I know that I have a deep connection to Jesus, not blaming Him for what was done in His name, but I haven't found a connection to a group of Catholics yet that are as open or mystical as I need. I especially love Jesus’ level of Forgiveness.

Now it is your turn to contribute to this discussion. Send us your questions and comments: arraj@innerexplorations.com


A Response from Mo

Our parish held forums once a week for the month of November. The topic was DEALING WITH THE TOUGH QUESTIONS. The response was huge ........as a matter of fact, they had to move from the large room chosen to the cavernous church hall. People are definitely interested. I would consider myself on the more traditional end of the spectrum and am just now realizing that I need to look at possibilities for change (perhaps). It is very easy to like the rut one is in. When I hear my friends on the more liberal side speak, though, I often feel they believe in nothing. Jesus was a good man, the Eucharist is a symbol or my personal favorite--I don't believe in organized religion, I see God everywhere.

It seems to me that this new version of Catholicism is about as life-changing as a bucket full of warm spit. I sympathize because I was there more than once. Without an experience of God, how can anyone in today's world believe ? But, I guess that was always true.

I'm not a theologian, just an ordinary woman, but in the short term I fear for so many young people today who are missing something precious that could make their lives so much richer. In the end of course, all will be well.

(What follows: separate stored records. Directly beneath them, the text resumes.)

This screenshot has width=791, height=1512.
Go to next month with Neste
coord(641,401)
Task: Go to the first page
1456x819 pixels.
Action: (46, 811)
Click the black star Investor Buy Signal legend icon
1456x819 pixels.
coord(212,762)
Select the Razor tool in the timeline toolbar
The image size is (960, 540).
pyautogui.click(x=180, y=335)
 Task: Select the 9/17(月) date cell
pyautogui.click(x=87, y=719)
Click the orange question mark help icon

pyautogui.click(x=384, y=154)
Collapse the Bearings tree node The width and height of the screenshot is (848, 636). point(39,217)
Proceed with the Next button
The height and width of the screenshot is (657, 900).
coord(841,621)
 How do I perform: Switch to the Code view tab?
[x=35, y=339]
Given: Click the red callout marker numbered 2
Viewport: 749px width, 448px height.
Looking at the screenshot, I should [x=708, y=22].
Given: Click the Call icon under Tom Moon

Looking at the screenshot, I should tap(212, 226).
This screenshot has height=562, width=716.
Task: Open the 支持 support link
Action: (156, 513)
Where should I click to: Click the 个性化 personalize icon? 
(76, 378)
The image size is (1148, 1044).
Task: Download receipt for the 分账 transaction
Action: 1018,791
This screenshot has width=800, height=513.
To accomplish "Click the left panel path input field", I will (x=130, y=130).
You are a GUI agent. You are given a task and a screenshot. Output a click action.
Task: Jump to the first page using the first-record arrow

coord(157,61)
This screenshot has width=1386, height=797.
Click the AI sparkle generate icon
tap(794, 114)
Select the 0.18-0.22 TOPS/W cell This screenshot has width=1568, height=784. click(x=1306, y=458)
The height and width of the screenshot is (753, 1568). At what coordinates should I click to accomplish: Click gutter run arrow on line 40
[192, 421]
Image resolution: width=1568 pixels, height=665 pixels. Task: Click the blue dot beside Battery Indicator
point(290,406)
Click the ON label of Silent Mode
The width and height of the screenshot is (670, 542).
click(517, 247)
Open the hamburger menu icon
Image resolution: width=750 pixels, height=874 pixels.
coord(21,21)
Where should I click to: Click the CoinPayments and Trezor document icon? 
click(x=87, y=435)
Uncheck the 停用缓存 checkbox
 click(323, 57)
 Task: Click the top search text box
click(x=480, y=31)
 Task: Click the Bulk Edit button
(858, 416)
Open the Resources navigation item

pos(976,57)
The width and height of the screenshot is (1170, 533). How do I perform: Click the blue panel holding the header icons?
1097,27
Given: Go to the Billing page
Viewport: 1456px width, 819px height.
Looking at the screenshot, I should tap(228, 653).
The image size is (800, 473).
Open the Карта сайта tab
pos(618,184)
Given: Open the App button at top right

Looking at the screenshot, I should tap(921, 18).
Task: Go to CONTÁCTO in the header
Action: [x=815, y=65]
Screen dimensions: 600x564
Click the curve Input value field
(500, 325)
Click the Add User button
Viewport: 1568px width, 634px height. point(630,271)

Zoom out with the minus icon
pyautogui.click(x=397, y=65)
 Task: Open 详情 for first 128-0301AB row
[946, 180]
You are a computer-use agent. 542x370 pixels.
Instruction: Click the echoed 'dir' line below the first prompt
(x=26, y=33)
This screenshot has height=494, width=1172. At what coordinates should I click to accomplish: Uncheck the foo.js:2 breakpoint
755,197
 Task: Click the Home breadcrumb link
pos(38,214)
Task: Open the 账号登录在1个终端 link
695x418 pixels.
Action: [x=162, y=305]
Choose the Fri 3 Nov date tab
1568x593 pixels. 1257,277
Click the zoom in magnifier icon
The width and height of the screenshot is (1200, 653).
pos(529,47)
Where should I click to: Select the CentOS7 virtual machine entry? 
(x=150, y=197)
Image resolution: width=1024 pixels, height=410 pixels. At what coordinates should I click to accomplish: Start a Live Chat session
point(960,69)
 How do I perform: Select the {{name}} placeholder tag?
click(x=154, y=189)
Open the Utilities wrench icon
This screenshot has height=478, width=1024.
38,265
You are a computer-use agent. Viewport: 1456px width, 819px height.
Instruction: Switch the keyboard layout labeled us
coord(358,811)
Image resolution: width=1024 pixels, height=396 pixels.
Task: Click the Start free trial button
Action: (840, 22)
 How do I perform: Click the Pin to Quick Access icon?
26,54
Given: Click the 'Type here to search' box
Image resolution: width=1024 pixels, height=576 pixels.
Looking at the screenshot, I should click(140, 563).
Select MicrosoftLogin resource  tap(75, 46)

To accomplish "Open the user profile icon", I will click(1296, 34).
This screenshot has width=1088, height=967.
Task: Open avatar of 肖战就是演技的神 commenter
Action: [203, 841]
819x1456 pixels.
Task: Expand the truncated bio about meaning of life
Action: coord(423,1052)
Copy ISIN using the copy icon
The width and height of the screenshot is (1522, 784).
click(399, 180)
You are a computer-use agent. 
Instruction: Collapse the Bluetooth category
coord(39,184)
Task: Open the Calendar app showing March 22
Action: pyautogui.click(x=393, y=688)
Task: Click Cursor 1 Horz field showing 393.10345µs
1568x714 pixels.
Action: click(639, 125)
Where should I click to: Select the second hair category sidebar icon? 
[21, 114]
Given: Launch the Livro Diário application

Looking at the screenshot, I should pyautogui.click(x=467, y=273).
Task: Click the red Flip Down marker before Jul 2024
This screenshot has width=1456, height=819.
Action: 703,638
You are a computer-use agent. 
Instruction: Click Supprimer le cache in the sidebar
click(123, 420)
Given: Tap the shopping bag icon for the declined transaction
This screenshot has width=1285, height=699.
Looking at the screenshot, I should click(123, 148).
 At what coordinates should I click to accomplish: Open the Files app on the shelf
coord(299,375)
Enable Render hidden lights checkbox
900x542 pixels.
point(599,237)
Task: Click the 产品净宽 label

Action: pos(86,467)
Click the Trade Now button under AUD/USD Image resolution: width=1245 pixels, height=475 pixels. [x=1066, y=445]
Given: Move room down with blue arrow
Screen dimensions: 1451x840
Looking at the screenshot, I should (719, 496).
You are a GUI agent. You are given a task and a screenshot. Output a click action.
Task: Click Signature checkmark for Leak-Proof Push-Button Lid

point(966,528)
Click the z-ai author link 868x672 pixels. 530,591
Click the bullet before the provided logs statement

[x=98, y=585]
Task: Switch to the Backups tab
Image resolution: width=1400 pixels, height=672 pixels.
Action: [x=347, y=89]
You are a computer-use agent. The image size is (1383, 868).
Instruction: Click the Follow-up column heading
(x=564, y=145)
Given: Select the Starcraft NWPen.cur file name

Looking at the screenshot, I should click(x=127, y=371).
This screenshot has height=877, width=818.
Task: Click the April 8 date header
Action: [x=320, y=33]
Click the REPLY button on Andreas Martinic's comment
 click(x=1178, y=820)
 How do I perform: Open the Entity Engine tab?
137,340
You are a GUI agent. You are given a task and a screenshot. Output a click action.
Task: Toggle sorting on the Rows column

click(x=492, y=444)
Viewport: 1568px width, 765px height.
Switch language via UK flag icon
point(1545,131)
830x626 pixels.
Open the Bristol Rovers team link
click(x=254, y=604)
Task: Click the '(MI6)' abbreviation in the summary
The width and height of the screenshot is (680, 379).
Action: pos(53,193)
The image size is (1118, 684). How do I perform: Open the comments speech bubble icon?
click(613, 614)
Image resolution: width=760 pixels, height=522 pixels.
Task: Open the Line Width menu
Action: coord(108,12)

About 12 years ago I found myself in a place of deep, cold spiritual darkness. This lasted 10 years. Years completely devoid of life, meaning or light with only a very rare flicker of something sort of like hope. When this ended, which it did quite abruptly, I found that most of what I once would have called a spiritual life had been burnt away. I found that I had been given faith and a profound sense of gratitude instead. I think all people who love the Church as the Body of Christ, must let whatever purification is needed, happen and not lose hope.